Selected extract
In December of 2013, my then 11 year-old raised money to give American Girl dolls to children that would not otherwise get one. What at first glance seemed like a cute one-time service project continued the next holiday season. And the next. By the end of 2019, the dream of two teenagers became a non-profit organization and will have placed more than 750 dolls and raised more than $80,000. All of this is wonderful. The hope that they have spread in their work is tremendous. But Dolls For All is more than a charity. It is more than a way to get service hours for a resume. For my daughter, this work has changed her life and been a gift of hope to HER.
Today, she hosted the first holiday tea party to honor 5 recipients. We went back to my daughter’s elementary school. In those halls, she became acquainted with anxiety and panic. She learned that there was something different about her insides. She could not explain it at the time, but school seemed to trigger the worst in her brain. Yet, she excelled at this thing called “education.” The same place that brought on terrible tears and fears also gave her space to be challenged and shine in the classroom.
As she navigated the ups and downs of her own journey, her compassionate heart was always drawn to kids. I like to say that she came out of the womb wanting to mother. She is, by her very DNA, a tender nurturer of all young people, especially the hurting ones. As Dolls For All grew, she began working with and reaching out to organizations that cared for kids on the margins. She learned about CPS and CASA and Child Advocates. She worked with school counselors to encourage kids that had been through their own personal trauma.
At 15, she hit a personal wall. One that could not be climbed in the “traditional” education system, so a shift was made to online school. What felt like defeat in many ways was the open door of hope. It was because of this change that her schedule was freed to explore ways to grow Dolls For All and in-turn her own love of children.
She recently wrote her college application essay. She didn’t shy away from the messy parts of her story. She spoke her truth. She also gave much of the credit for the shape and the trajectory of her future to the opportunities, people and organizations she has met as a part of her Dolls For All journey. What began as an opportunity to give children a toy has been a tool of redemption that God has used to be a light of hope in the midst of some very dark days.
That’s the tricky thing about hope. It can surprise you. What started out to be a light of hope for others has turned into the greatest hope show imaginable. There is nothing like leaving a tea party or delivery and seeing the sheer fullness in my girl’s heart. As my friend John says, “HOPE. Like a prayer to get through the night.”

The problem
Please reproduce, word for word, the part of the Dolls For All piece that opens with the words containing "She recently wrote" and closes with "very dark days.".

Dataset extract
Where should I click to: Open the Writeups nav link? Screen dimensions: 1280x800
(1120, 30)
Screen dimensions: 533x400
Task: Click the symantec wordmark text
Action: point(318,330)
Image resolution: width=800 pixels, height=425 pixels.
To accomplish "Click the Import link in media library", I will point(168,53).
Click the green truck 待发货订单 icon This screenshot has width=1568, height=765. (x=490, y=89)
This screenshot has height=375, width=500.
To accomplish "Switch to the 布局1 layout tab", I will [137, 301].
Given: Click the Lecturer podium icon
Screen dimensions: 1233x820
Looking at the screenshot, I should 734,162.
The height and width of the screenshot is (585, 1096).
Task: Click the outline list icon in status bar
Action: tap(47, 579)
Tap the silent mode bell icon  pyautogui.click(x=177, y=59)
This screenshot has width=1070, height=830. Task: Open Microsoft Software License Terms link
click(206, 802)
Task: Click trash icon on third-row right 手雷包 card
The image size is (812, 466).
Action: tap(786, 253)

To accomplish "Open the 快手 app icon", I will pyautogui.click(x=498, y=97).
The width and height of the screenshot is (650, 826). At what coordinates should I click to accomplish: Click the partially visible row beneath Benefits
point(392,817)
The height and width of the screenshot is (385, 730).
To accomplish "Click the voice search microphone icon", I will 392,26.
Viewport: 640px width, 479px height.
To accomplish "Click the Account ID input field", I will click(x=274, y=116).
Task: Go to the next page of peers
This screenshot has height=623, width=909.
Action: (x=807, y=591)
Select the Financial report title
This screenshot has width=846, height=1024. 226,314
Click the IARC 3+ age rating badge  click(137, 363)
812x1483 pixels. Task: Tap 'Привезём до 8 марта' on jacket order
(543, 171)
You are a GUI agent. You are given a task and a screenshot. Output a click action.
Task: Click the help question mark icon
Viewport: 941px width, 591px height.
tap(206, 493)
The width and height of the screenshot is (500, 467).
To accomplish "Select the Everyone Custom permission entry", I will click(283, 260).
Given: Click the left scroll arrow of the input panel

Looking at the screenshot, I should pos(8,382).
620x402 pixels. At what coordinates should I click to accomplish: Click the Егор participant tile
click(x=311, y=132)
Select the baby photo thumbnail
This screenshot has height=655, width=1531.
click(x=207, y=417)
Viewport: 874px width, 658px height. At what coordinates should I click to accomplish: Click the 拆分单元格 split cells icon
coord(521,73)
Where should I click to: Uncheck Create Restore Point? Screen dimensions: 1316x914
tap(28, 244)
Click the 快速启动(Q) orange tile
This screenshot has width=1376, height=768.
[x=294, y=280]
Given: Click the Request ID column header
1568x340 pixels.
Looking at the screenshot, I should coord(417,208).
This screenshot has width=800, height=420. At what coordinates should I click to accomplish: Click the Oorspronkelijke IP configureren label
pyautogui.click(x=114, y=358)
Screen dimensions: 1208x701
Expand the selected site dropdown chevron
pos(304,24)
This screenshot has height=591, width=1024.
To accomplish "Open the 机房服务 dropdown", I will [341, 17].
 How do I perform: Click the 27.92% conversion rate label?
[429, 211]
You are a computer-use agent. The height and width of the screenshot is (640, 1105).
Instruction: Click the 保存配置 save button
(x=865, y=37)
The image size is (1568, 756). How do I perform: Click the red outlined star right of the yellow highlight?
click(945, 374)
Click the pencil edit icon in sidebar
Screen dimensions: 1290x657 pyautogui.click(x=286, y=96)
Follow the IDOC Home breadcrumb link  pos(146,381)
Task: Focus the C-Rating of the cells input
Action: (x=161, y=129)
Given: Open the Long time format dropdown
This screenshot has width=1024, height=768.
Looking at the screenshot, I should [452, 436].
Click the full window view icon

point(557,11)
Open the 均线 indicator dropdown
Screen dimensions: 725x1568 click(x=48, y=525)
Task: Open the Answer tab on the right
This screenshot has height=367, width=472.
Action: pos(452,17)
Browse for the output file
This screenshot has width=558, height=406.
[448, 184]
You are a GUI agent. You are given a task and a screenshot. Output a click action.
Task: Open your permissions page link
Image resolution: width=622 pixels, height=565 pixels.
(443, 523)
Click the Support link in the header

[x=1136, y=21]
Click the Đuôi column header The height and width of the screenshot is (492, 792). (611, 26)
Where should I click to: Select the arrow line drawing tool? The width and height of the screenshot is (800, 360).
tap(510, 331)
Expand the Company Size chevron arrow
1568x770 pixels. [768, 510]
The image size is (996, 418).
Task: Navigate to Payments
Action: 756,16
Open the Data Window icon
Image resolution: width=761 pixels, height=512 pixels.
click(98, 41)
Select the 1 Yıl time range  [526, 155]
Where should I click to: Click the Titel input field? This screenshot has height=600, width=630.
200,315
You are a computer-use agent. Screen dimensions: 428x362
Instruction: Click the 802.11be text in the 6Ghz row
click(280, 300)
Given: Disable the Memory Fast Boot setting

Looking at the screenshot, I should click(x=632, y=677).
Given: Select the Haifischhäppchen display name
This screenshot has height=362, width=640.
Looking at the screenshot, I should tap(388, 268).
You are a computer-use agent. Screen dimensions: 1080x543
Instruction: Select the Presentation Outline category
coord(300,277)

Answer area
She recently wrote her college application essay. She didn’t shy away from the messy parts of her story. She spoke her truth. She also gave much of the credit for the shape and the trajectory of her future to the opportunities, people and organizations she has met as a part of her Dolls For All journey. What began as an opportunity to give children a toy has been a tool of redemption that God has used to be a light of hope in the midst of some very dark days.